Commercial clinical TPSs currently use a range of dose calculation algorithms. [5] The dose calculation in tissue inhomogeneities is very different from the calculation in water that it is one of the main problems faced in TPS design. [6] Although the influence of inhomogeneities on the primary photon fluence is generally well-predicted, but the dose delivered by scattered radiation is often approximated in a crude way. Most inhomogeneity correction algorithms are accurate for only a limited set of simplified geometries. Several authors have studied these errors. [7],[8],[9],[10] As a result of these studies, large dosimetric errors may occur in clinically relevant situations. [7] Also, dose calculations with these kinds of algorithms, applied to locations like lung, might be clinically unacceptable. [6]

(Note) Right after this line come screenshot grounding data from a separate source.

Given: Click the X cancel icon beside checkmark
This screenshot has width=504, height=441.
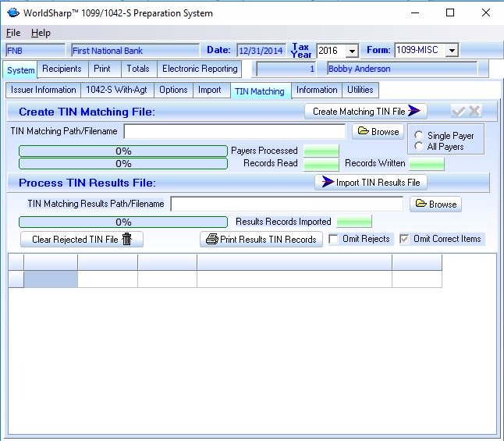Looking at the screenshot, I should click(x=474, y=112).
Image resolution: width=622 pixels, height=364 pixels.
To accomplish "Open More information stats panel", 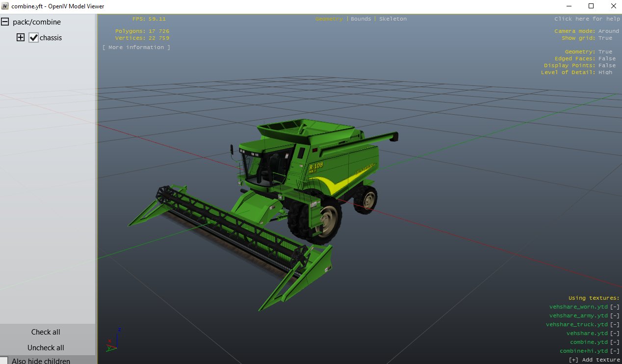I will [136, 47].
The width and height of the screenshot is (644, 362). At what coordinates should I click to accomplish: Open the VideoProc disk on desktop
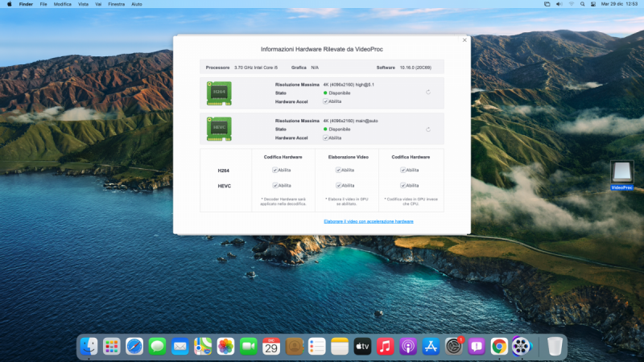point(622,173)
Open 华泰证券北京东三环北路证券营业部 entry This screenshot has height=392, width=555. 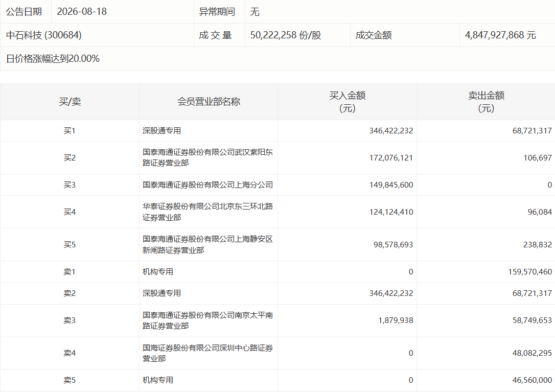coord(208,212)
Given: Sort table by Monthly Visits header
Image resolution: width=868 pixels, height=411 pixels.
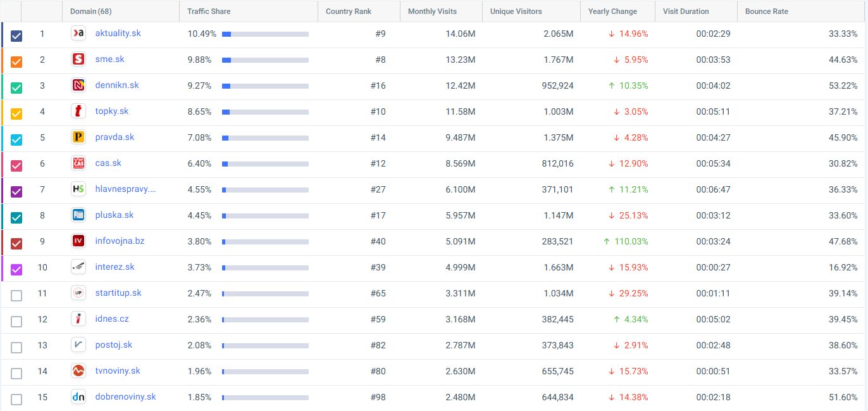Looking at the screenshot, I should click(x=432, y=11).
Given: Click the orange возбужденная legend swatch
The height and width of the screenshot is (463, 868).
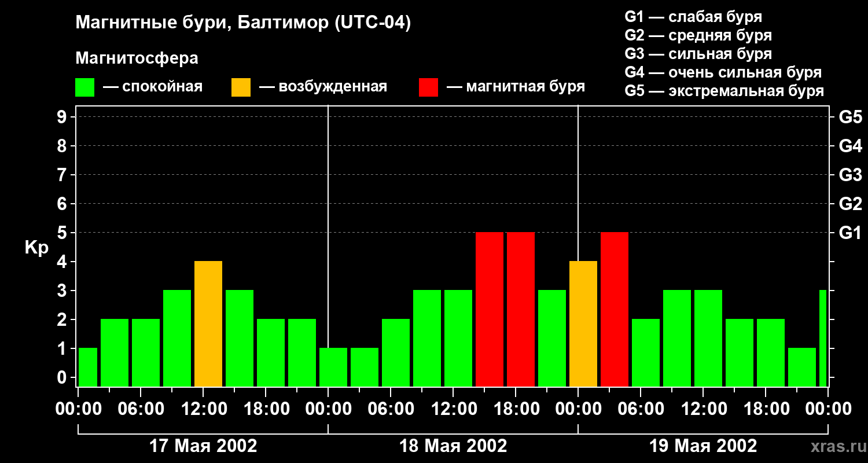Looking at the screenshot, I should (241, 87).
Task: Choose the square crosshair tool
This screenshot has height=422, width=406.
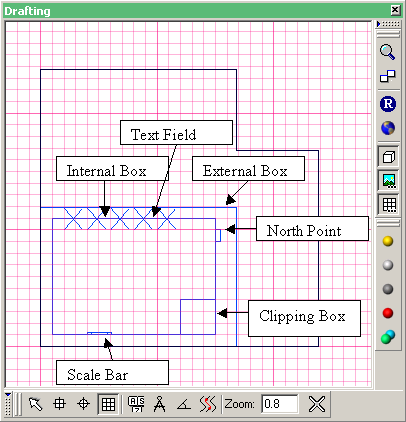Action: pyautogui.click(x=60, y=404)
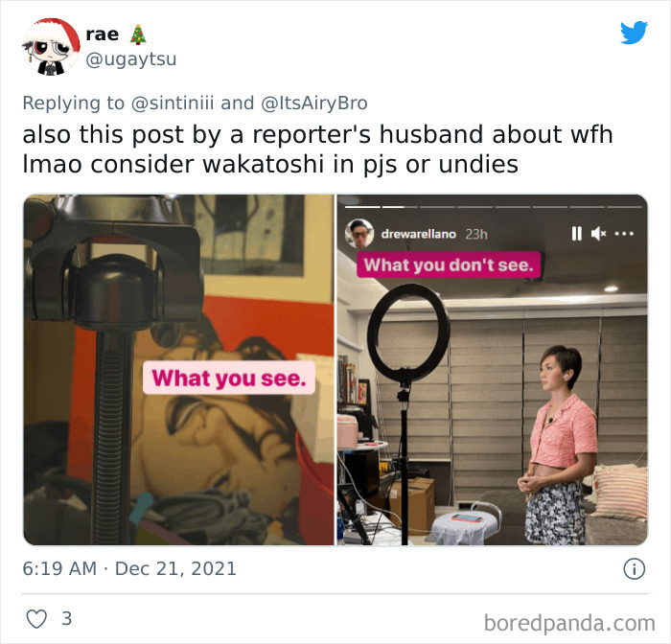Open the story three-dots options menu
The width and height of the screenshot is (671, 644).
(x=624, y=234)
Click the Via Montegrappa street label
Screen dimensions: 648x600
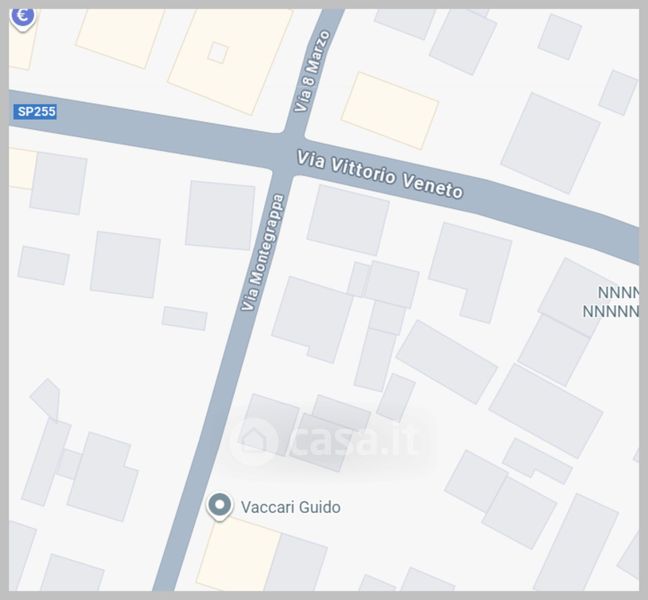pos(263,252)

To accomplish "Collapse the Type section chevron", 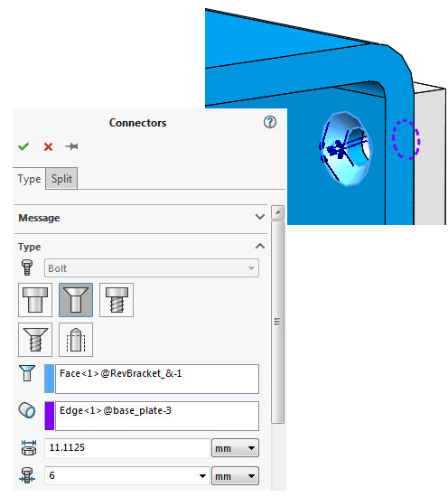I will pyautogui.click(x=260, y=247).
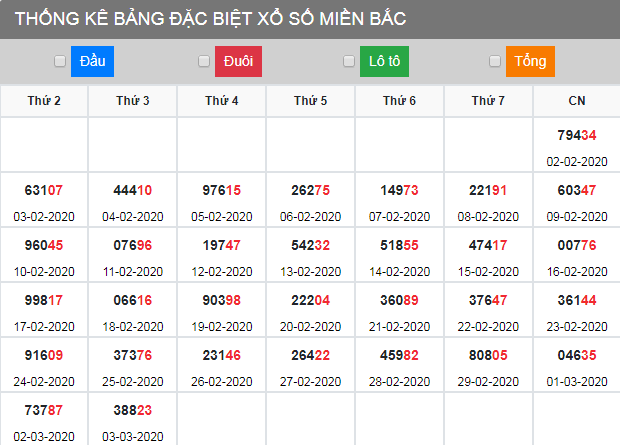Select the green Lô tô button

point(384,62)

In the past years, the most important activities in TPSs quality assurance were limited to dose calculation verification and some researchers as Westermann et al., in 1984, [11] Rosenow in 1987, [12] and Wittkamper et al., in 1987, [13] presented comparison results of measurement and calculations for some limited geometries.

Over the years, experimental studies have shown that the presence of low-density inhomogeneities in areas such as lungs can lead to a greater than 30% change in the water dose data. The effects of high-density inhomogeneities in areas such as bones are not well- studied, but significant local effects are expected. [14]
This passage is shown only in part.